Communications consultant Richard D. Lewis builds on his international experience to address a big stumbling block for global companies: the inability of people on multinational teams to cooperate. Members’ conscious or unconscious cultural assumptions lead to the danger of unintentionally offending (or being offended by) other members. Lewis warns of the hazards of stereotyping various nationalities, and then he takes that risk often, though he bases his descriptions of cultural inclinations on extended research into cooperation on multinational teams. He says understanding leaders can overcome team members’ widely differing organizational, linguistic and ethical perspectives. Your reaction will depend on whether you see his descriptions as illuminating or stereotyping. Lewis does provide practical steps for resolving cultural conflicts in 11 pivotal areas. Each chapter ends with case studies and includes well-intended but hard-to-interpret graphics. Fortunately, getAbstract finds the written text stands on its own.
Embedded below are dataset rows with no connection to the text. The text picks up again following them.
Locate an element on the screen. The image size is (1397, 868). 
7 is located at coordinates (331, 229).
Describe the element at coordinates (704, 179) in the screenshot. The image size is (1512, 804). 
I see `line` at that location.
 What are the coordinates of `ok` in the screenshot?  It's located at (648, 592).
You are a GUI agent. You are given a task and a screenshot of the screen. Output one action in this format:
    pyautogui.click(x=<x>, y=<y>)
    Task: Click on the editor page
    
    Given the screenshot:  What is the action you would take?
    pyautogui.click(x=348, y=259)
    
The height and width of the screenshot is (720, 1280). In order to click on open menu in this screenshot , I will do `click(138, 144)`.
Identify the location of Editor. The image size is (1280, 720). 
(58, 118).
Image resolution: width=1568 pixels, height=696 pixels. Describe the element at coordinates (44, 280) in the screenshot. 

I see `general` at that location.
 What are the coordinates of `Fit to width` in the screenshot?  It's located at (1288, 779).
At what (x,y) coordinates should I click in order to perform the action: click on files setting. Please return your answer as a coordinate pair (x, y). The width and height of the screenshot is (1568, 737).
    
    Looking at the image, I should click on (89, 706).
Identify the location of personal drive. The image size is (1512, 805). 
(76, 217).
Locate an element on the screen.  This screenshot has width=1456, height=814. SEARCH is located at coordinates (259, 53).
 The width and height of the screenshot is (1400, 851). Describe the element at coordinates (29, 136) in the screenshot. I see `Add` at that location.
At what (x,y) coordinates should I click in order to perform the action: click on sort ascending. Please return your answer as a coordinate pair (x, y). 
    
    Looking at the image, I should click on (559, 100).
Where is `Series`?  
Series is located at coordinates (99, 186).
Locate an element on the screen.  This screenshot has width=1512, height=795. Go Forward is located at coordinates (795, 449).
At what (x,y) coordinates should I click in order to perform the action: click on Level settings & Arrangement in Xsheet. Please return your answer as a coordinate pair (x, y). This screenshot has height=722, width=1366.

In this summary, you will learn
- How cultural differences among multinational team members affect their ability to cooperate and succeed,
- How to understand contrasting cultural styles and national types, and
- What 11 basic areas the leaders of international teams must master.
About the Author
Richard D. Lewis is the chairman of Richard Lewis Communications, which provides international cross-cultural and language training. He worked for five years in Japan as a tutor for the imperial family.